We rename b_tp_Intercept
to tp
, add the
grouping columns, round all columns that are numeric to two decimal
points using mutate_if()
, and rearrange the order of the
columns using dplyr::select()
.
medians_ci <- m %>%
spread_draws(b_tp_Intercept) %>%
median_qi() %>%
rename(
tp = b_tp_Intercept
) %>%
mutate(
ecoregion = "Embayment",
common_name = "Lake Trout"
) %>%
mutate_if(is.numeric, round, digits = 2) %>%
dplyr::select(ecoregion, common_name, tp:.interval)
Let’s view the output.
medians_ci
#> # A tibble: 1 × 8
#> ecoregion common_name tp .lower .upper .width .point .interval
#> <chr> <chr> <dbl> <dbl> <dbl> <dbl> <chr> <chr>
#> 1 Embayment Lake Trout 4.53 4.21 4.96 0.95 median qi
I like to use {openxlsx} to
export these values into a table that I can use for presentations and
papers. For the vignette I am not going to demonstrate how to do this
but please check out {openxlsx}
.
Now that we have our posterior draws extracted we can plot them. To analyze a single species or group, I like using density plots.

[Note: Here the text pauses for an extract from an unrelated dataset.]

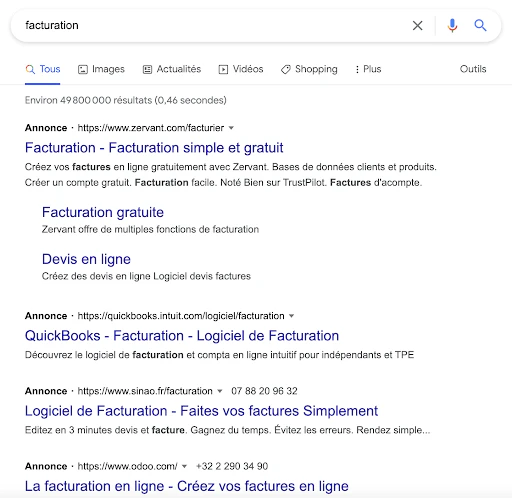Open the Outils search tools

(473, 69)
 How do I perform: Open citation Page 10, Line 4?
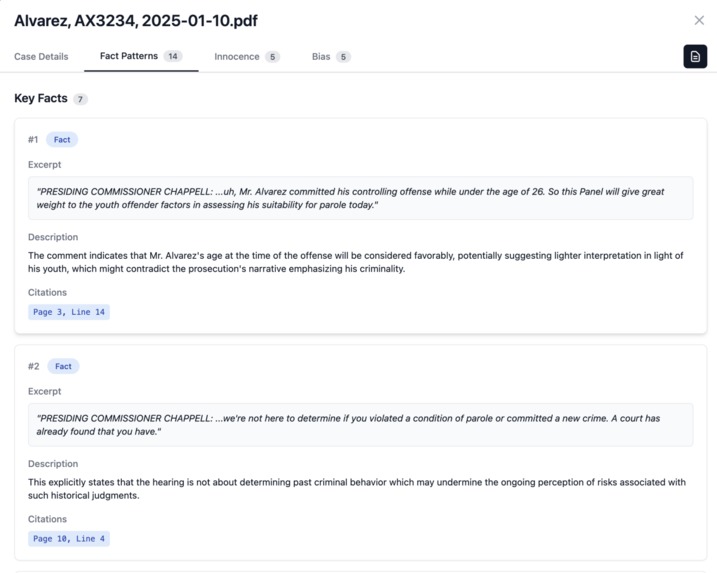click(69, 539)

For this example we first plot the density for posterior draws using
geom_density()
.
ggplot(data = post_draws, aes(x = .value)) +
geom_density() +
theme_bw(base_size = 15) +
theme(
panel.grid = element_blank()
) +
labs(
x = "P(Trophic Position | X)",
y = "Density"
)
Next we plot it as a point interval plot using
stat_pointinterval()
.
ggplot(data = post_draws, aes(y = .value,
x = common_name)) +
stat_pointinterval() +
theme_bw(base_size = 15) +
theme(
panel.grid = element_blank()
) +
labs(
x = "P(Trophic Position | X)",
y = "Density"
)
Congratulations we have estimated the trophic position for Lake Trout!
I’ll demonstrate in another vignette how to run the model with an iterative process to produce estimates of trophic position for more than one group (e.g., comparing trophic position among species or in this case different ecoregions).